The program includes overlap of courses required for the data analytics minor, Leaman said. “Adding just one class gives you a minor and additional expertise.”

Public Health

EMU’s public health major builds on the strong reputation of the undergraduate pre-med, nursing and STEM majors, as well as the MS in Biomedicine program. Coursework is wide-ranging and interdisciplinary, building strong foundational knowledge with research and communications skills and intercultural competency. The interdisciplinary nature of the field allows for integration across the fields of biology, pre-med and nursing, social sciences, statistics, and global development. 

Dr. Lyubov Slashcheva ’11 holds a masters in dental public health in addition to her medical degree. She is active in several professional organizations that promote public health. (Courtesy photo)

Beth Good, professor of nursing, has worked in public health in many countries. She holds a doctorate in nursing science and research and a Master of Public Health Nursing degree, and will be teaching some of the courses in the program. 

Read more about EMU’s community health course and its project-oriented learning experience.

“The past couple of years have highlighted for the U.S. and the world the importance of a strong public health workforce,” Good said. “Employers are recognizing that graduates of undergraduate public health programs have a solid foundation in a broad range of skills and knowledge and there is an increasing interest to businesses and non-profit sectors engaged in education, civic affairs, international development and health-related activities.”
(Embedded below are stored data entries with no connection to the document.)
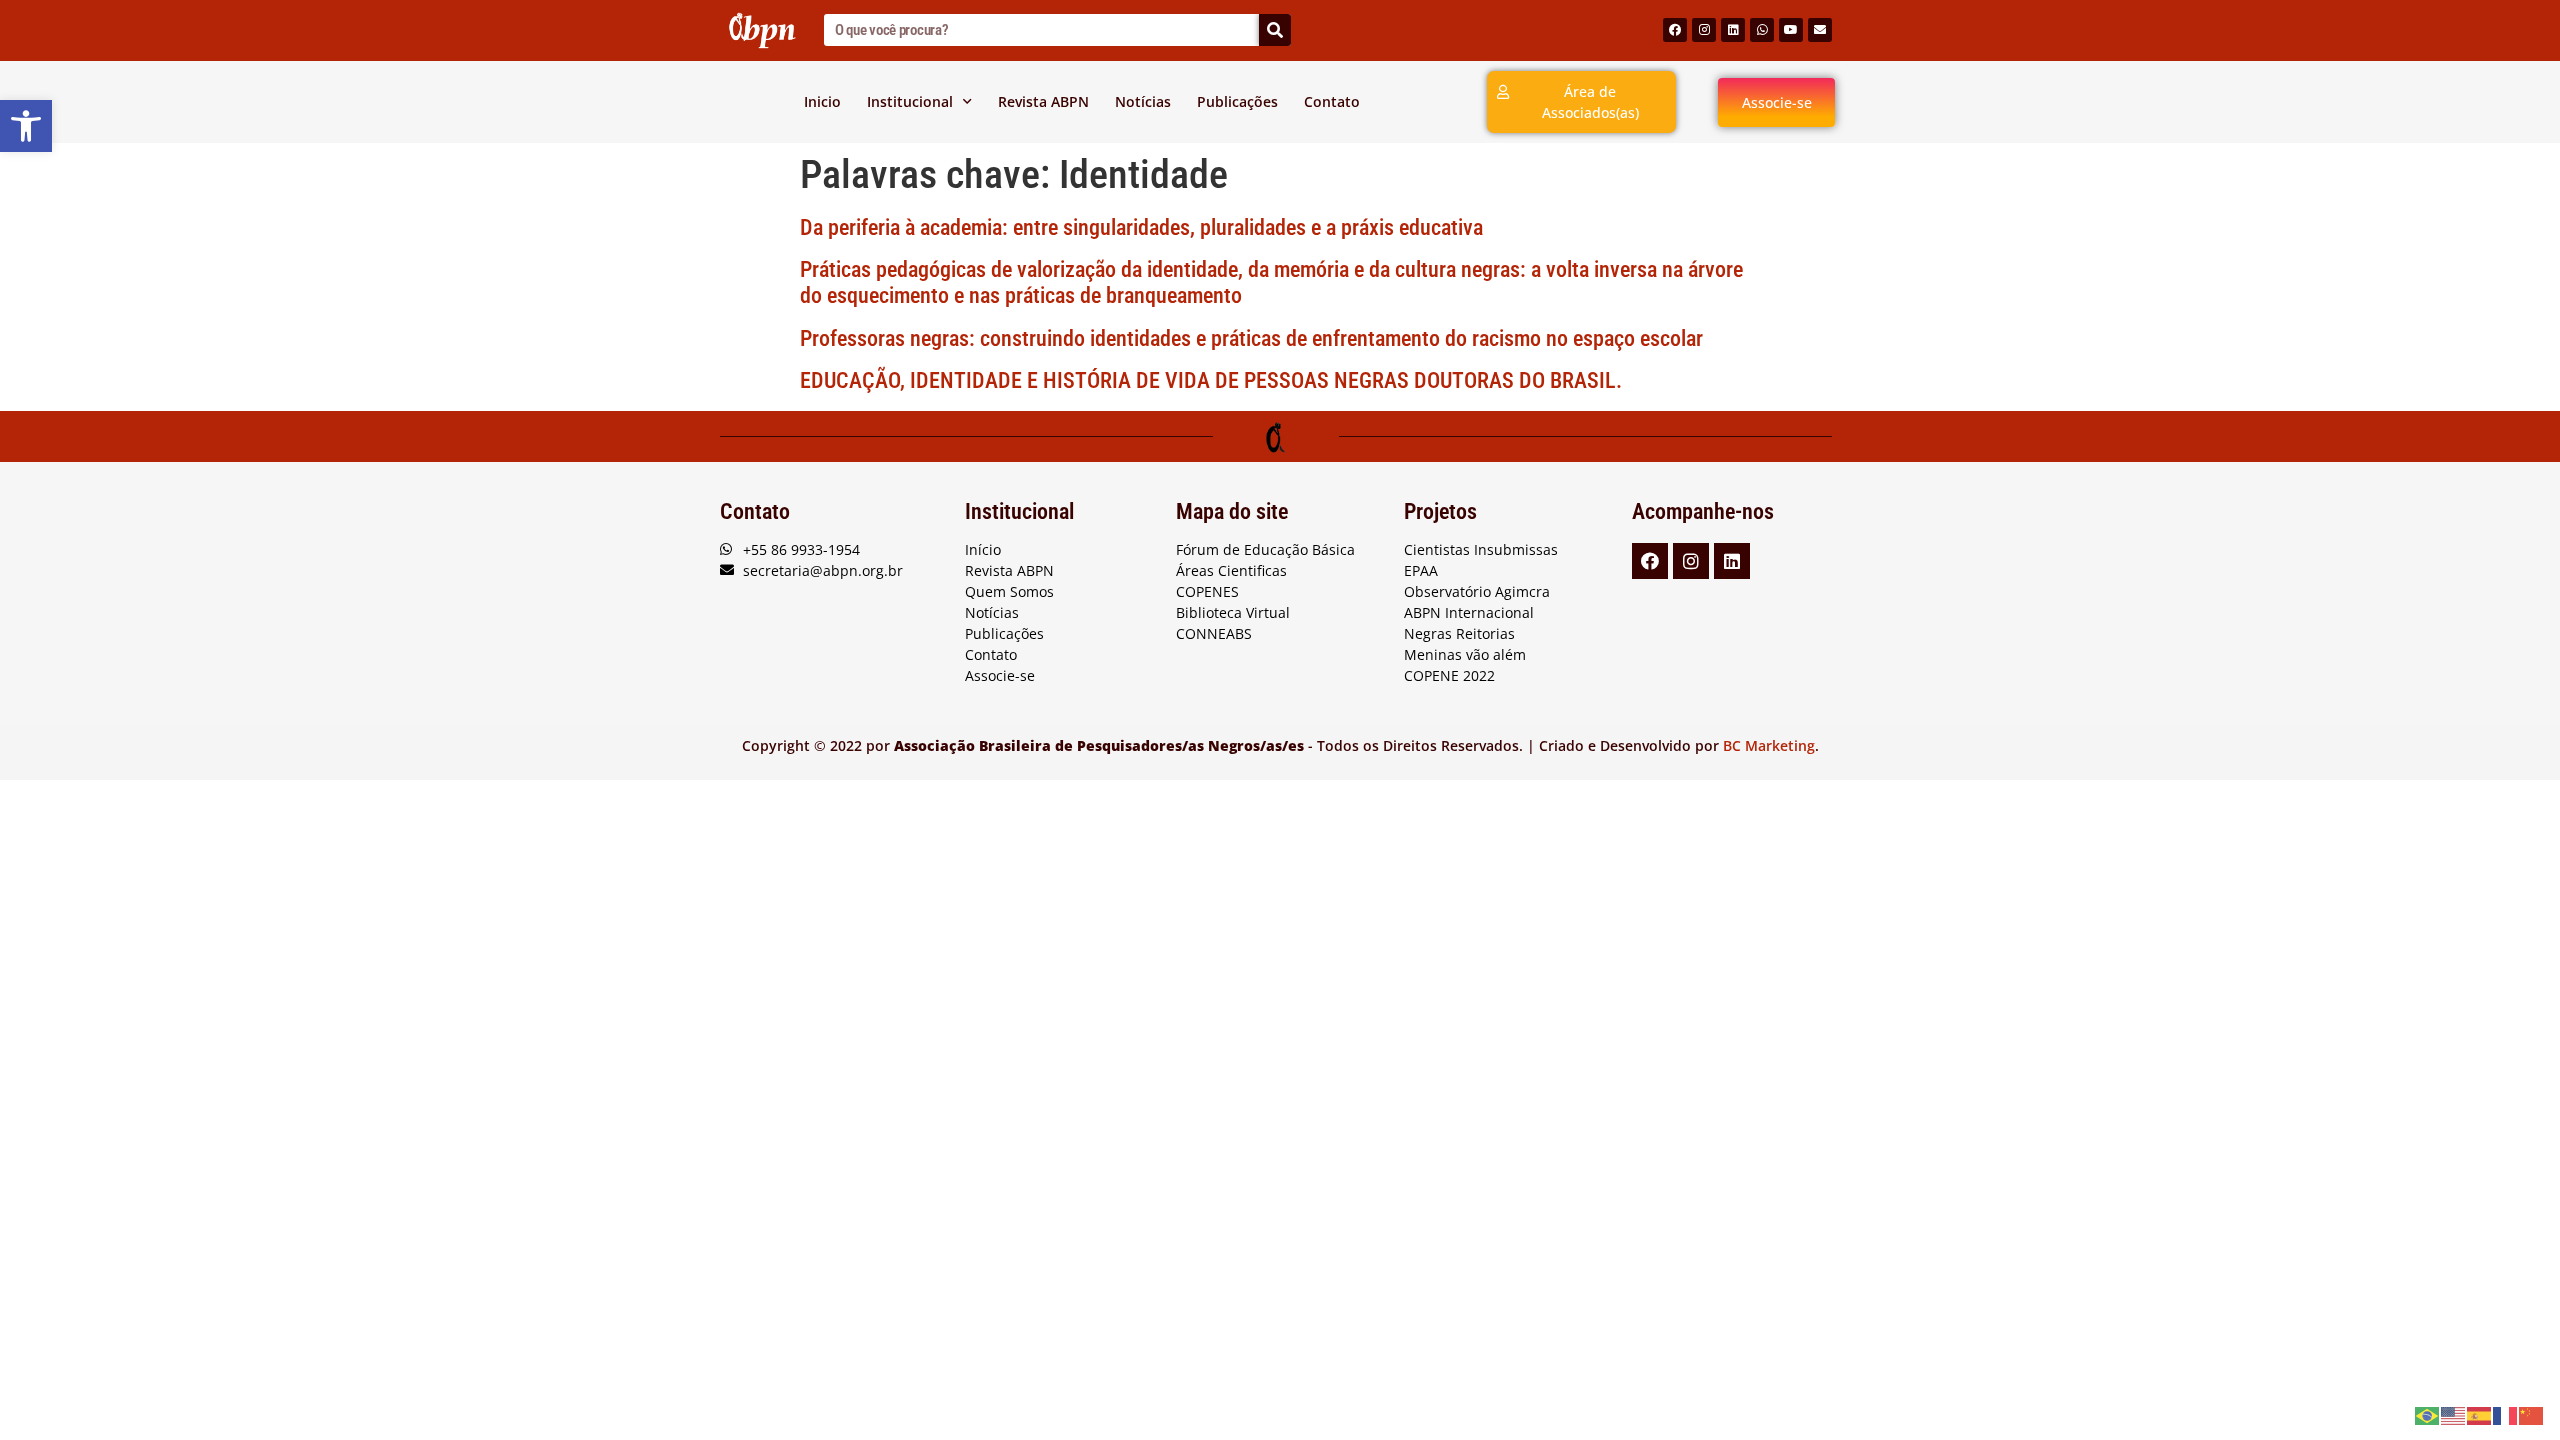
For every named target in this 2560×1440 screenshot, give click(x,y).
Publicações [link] (1237, 101)
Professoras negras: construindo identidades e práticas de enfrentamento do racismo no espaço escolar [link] (1251, 338)
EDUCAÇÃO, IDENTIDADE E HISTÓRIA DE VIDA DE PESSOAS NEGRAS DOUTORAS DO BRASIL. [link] (1211, 380)
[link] (26, 126)
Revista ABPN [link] (1043, 101)
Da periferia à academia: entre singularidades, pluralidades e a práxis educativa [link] (1141, 227)
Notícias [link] (1143, 101)
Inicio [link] (822, 101)
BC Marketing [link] (1769, 745)
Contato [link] (1332, 101)
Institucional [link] (910, 101)
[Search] (1275, 30)
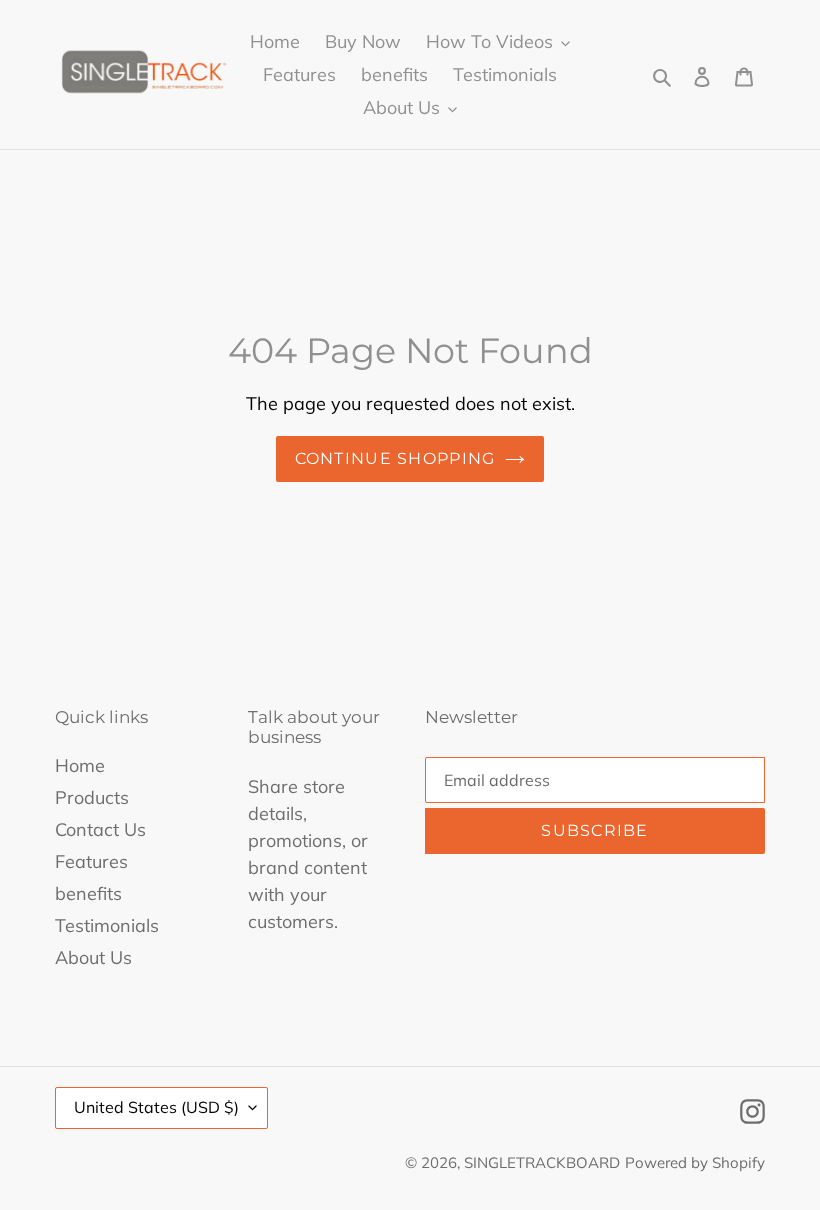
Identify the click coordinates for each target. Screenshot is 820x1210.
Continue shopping (395, 458)
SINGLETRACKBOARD (542, 1162)
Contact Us (100, 829)
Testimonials (107, 925)
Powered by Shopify (695, 1162)
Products (92, 797)
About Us (93, 957)
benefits (88, 893)
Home (80, 765)
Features (91, 861)
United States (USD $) (156, 1107)
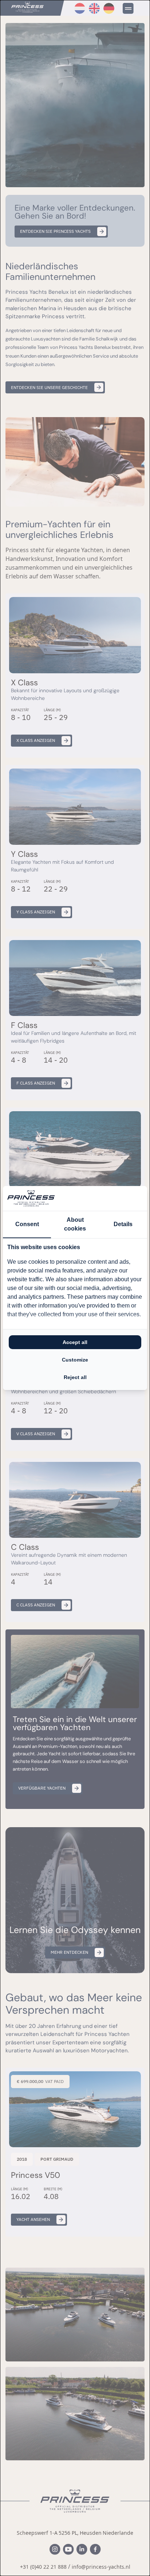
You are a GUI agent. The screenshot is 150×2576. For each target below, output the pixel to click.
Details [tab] (123, 1224)
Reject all (75, 1377)
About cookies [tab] (75, 1224)
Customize (75, 1360)
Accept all (75, 1342)
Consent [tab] (27, 1224)
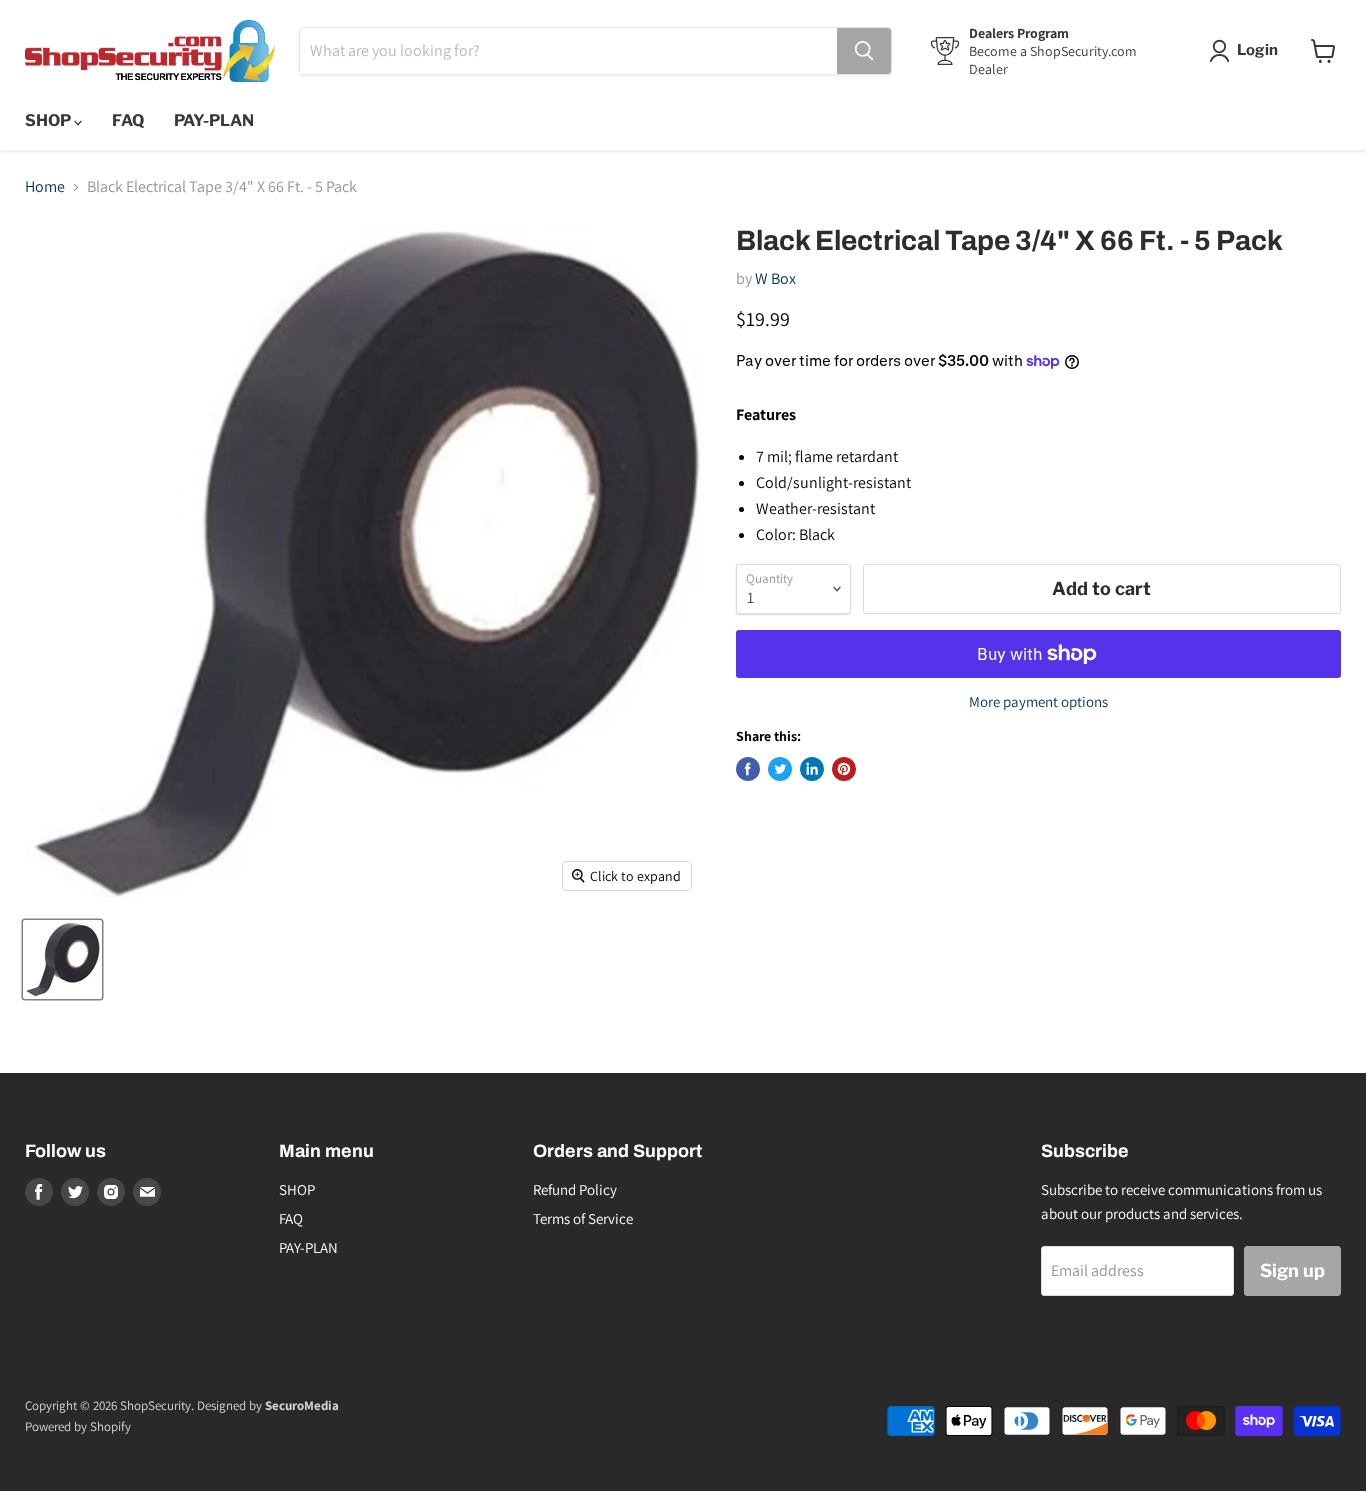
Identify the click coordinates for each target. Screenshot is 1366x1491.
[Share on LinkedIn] (812, 769)
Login (1257, 50)
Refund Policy (575, 1189)
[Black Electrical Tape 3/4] (62, 959)
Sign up (1292, 1270)
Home (45, 187)
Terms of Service (583, 1218)
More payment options (1038, 701)
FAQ (128, 120)
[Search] (864, 51)
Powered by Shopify (78, 1426)
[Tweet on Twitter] (780, 769)
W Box (775, 278)
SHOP (49, 120)
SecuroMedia (302, 1405)
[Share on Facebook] (748, 769)
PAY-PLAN (214, 120)
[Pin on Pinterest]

Students can choose to follow one of two tracks: environmental health, which taps into EMU’s strong environmental science program, and computer programming or data analytics, to help students develop data science competencies.

The first introductory course begins in spring 2023, with the program officially launching in fall 2023. If interested, incoming students in fall 2022 will be able to take required courses to prepare them to transition into a public health major in fall 2023.

The COVID-19 pandemic has demonstrated the need for skilled public health professionals. A variety of career opportunities include health education, research, environmental health, journalism, community development and policy work.